## Given instruction:
Please gather every line of the records below that contains the string "label". Case counts.

## Data shown:
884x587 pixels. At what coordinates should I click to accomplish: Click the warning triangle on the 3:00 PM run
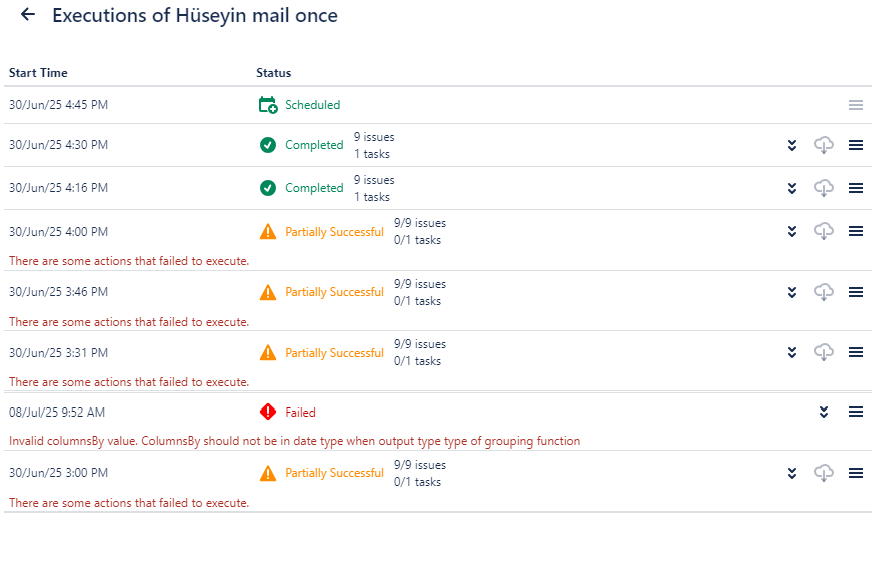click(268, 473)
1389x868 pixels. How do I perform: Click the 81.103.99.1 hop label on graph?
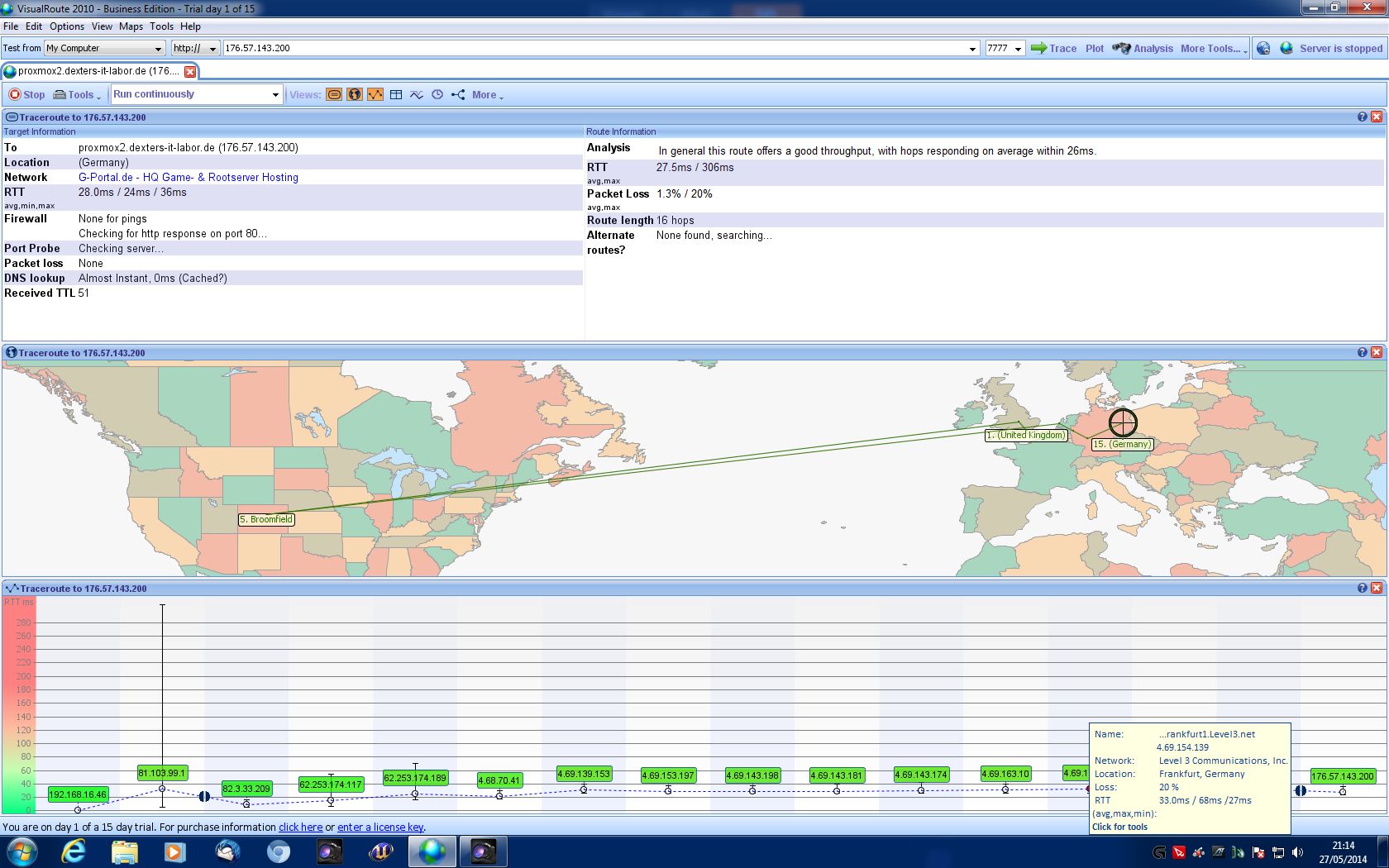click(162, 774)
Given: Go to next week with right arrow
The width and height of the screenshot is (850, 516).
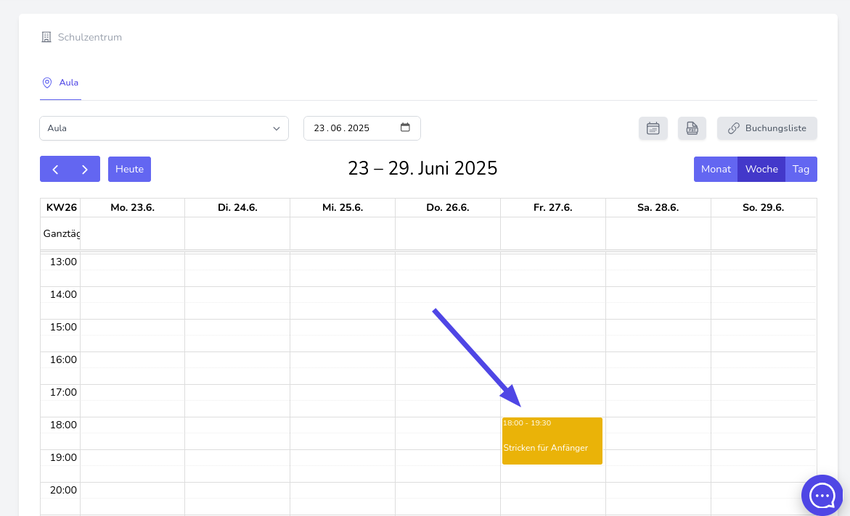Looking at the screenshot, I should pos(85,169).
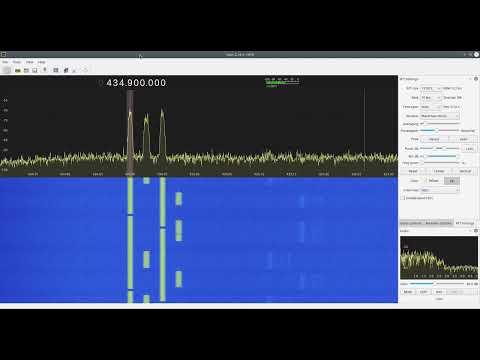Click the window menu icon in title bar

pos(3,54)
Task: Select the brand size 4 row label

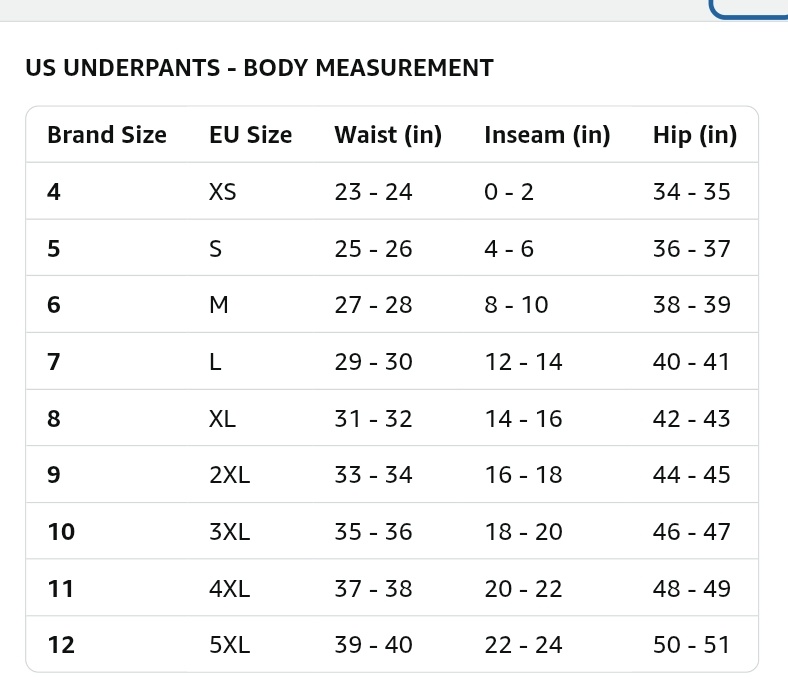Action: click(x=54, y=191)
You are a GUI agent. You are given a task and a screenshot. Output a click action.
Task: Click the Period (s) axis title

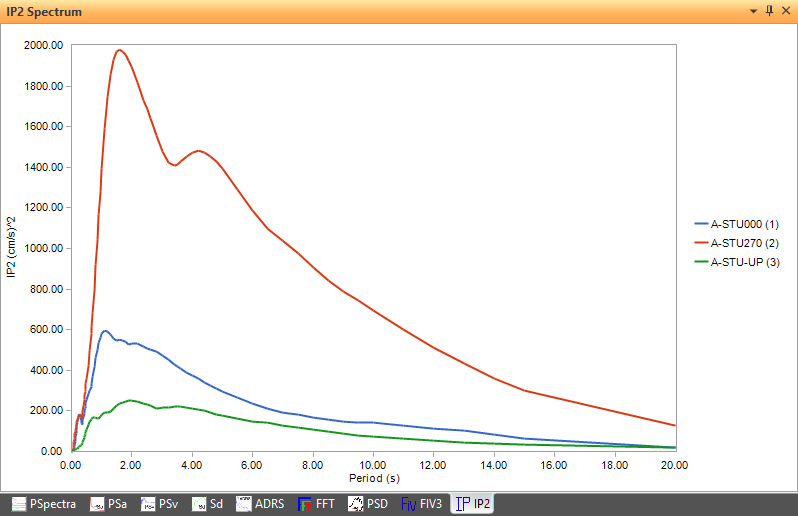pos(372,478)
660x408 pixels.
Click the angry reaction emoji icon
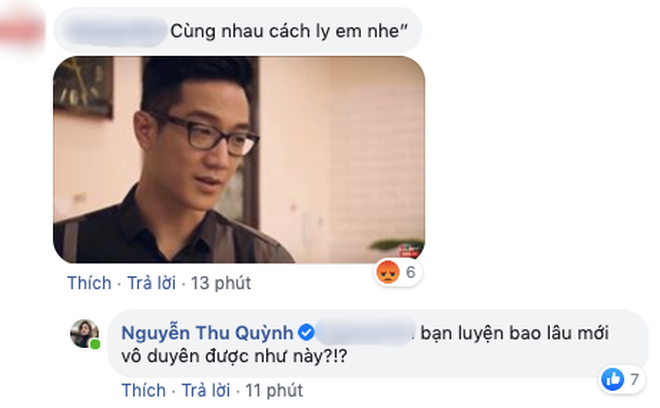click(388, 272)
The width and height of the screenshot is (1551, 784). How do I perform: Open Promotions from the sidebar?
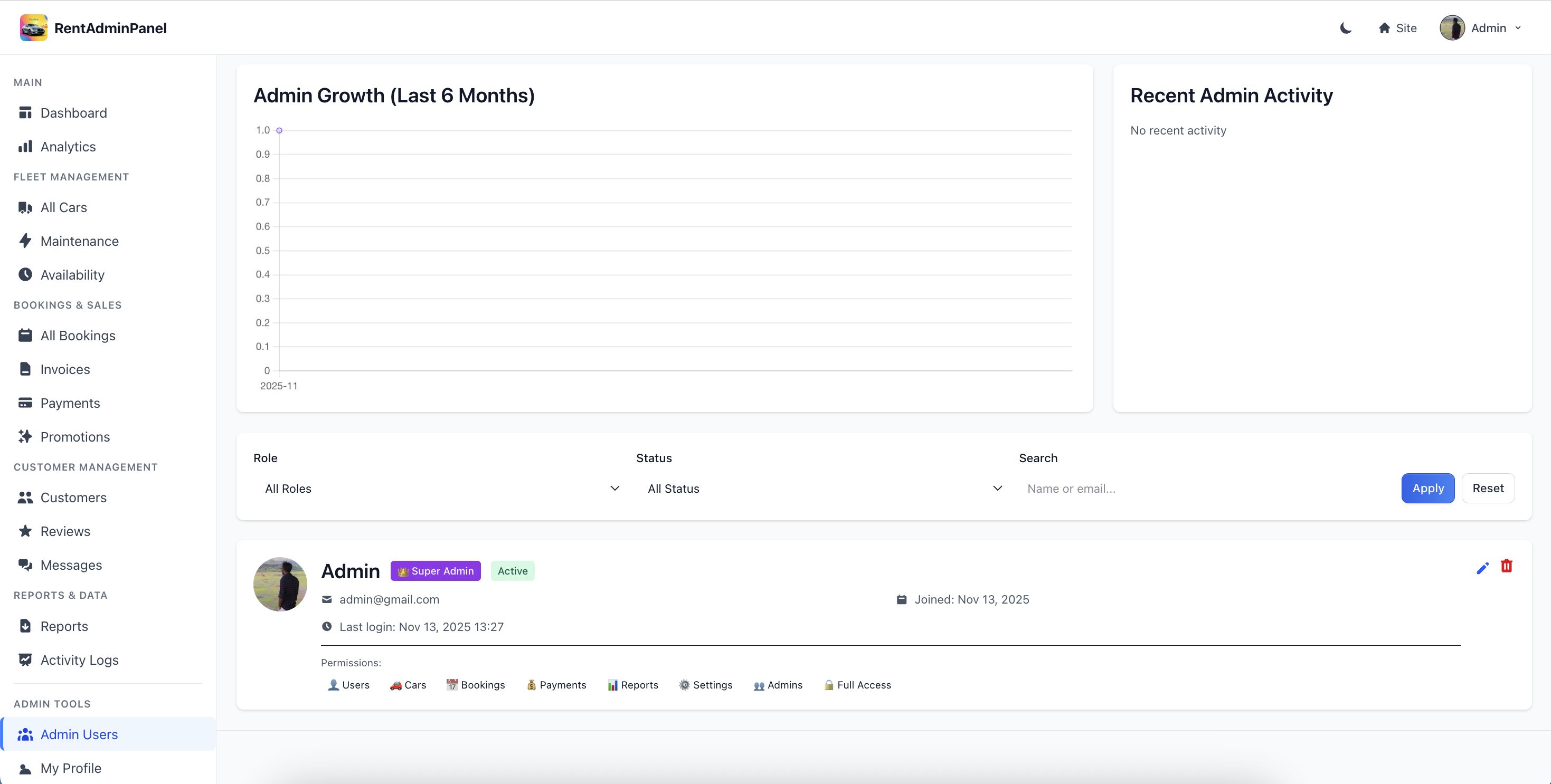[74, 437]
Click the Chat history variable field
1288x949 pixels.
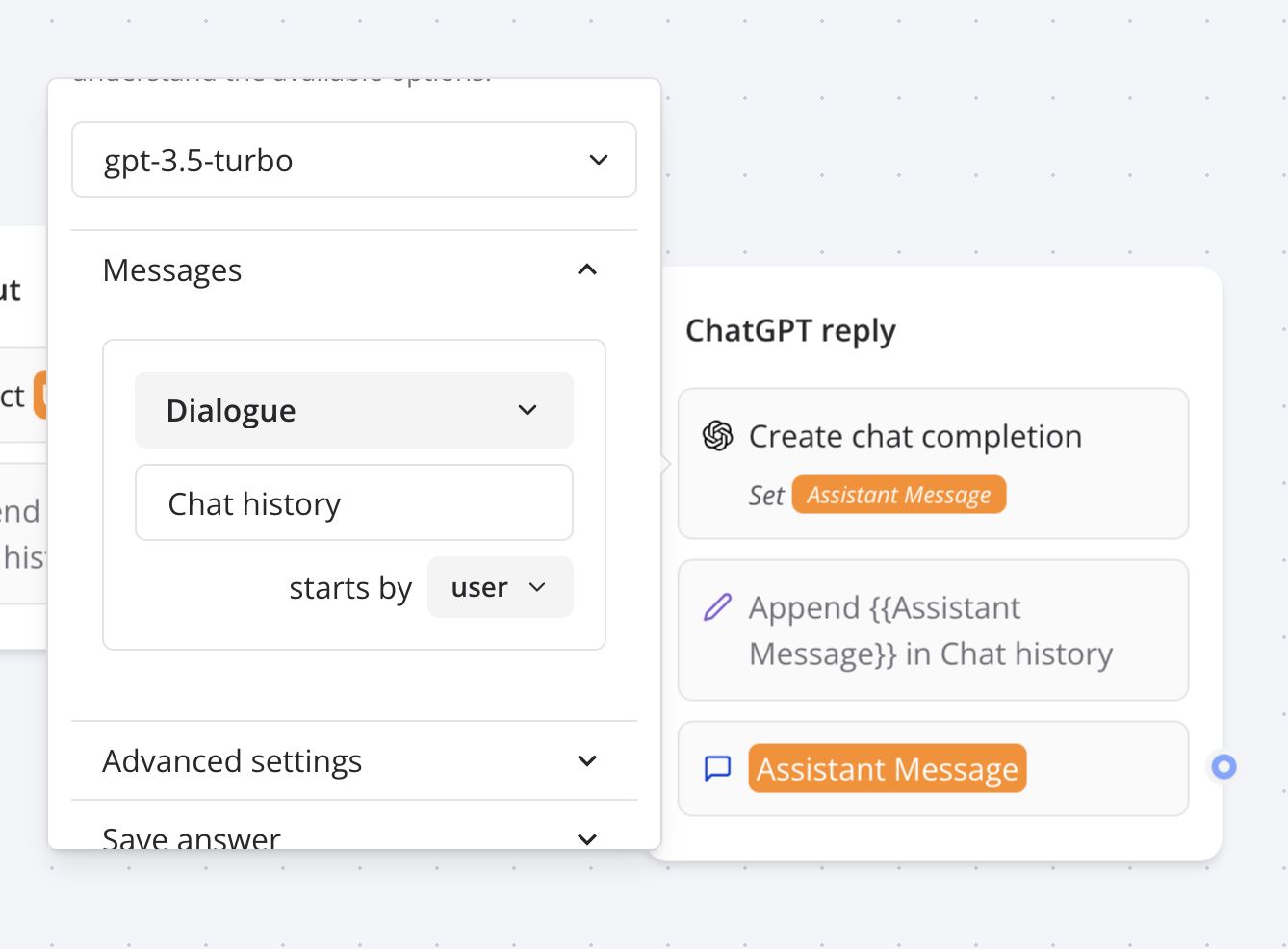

## Response for this exercise:
1389x868 pixels. How do I perform: Click the 81.103.99.1 hop label on graph?
Task: Select the brand size 4 row label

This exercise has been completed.